Inspiration

Talking to groups of unknown people in real life can be awkward. However, when done online, it is totally not awkward and indefinitely cooler.

What it does

Discogram allows you to chat with other people individually or in public chatrooms. It allows you to chat with multiple random people at the same time, or with your friends privately. Try it out.

How we built it

Python for the back-end. I used Bottle, a python web framework, and JavaScript for the backend. HTML, CSS, and JavaScript for the frontend. The app keeps track of the people that are connected to the server and saves their chats. The way it works is to chat with someone, both of you need to be online.

Challenges we ran into

Making the UI was very difficult to do in such a short time span. The app does loop a bit janky at a few spots, especially on screens of unusual sizes. It was also challenging to dynamically update the list of users that were actively connected to the server and users that had left. I overcame this by sending packages from the clients every set interval to reset a timeout timer on the server that kicks the client out or the active user list.

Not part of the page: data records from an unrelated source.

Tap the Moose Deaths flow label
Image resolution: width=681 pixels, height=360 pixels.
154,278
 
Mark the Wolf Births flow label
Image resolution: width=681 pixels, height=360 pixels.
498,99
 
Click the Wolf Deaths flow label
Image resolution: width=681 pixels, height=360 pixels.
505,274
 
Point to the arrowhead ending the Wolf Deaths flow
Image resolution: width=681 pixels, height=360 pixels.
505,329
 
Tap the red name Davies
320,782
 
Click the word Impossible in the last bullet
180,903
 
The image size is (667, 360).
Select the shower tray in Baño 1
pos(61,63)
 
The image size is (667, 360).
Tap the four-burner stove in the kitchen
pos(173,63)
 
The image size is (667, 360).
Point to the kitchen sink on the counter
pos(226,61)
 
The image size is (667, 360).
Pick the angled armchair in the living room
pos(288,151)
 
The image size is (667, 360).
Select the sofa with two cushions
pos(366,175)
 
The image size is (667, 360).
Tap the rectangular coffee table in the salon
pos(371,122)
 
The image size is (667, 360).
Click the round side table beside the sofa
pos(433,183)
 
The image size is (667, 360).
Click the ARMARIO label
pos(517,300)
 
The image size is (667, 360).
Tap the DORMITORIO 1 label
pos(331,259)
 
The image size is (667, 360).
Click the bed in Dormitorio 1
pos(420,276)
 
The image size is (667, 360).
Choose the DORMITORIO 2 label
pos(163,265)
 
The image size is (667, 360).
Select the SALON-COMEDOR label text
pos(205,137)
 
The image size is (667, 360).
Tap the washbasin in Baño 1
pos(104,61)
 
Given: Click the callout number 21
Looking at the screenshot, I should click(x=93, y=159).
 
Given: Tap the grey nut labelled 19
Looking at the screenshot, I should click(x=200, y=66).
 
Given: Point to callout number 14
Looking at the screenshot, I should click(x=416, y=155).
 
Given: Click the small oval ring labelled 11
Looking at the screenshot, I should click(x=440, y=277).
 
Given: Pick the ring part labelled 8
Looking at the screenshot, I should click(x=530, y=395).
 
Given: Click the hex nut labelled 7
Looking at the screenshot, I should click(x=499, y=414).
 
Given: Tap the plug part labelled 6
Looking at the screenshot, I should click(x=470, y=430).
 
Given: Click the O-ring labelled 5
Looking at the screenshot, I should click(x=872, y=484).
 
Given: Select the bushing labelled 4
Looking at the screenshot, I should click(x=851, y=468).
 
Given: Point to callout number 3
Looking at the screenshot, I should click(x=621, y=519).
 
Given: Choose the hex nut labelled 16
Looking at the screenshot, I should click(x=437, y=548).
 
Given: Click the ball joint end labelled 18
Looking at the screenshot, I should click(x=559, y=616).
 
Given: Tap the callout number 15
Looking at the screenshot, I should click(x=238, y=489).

Accomplishments that we're proud of

I was very happy with how reliable the backend is. From my testing, I encountered very few minor bugs. It is also incredibly fun to text random friends with aliases and guess who is who.

What we learned

I learnt a lot about securely running scripts on a server instead of on a client's computer.

What's next for Chatroom

I want to fix the UI and make it more beautiful. I also want to implement a message indicator that notifies people when they receive new messages.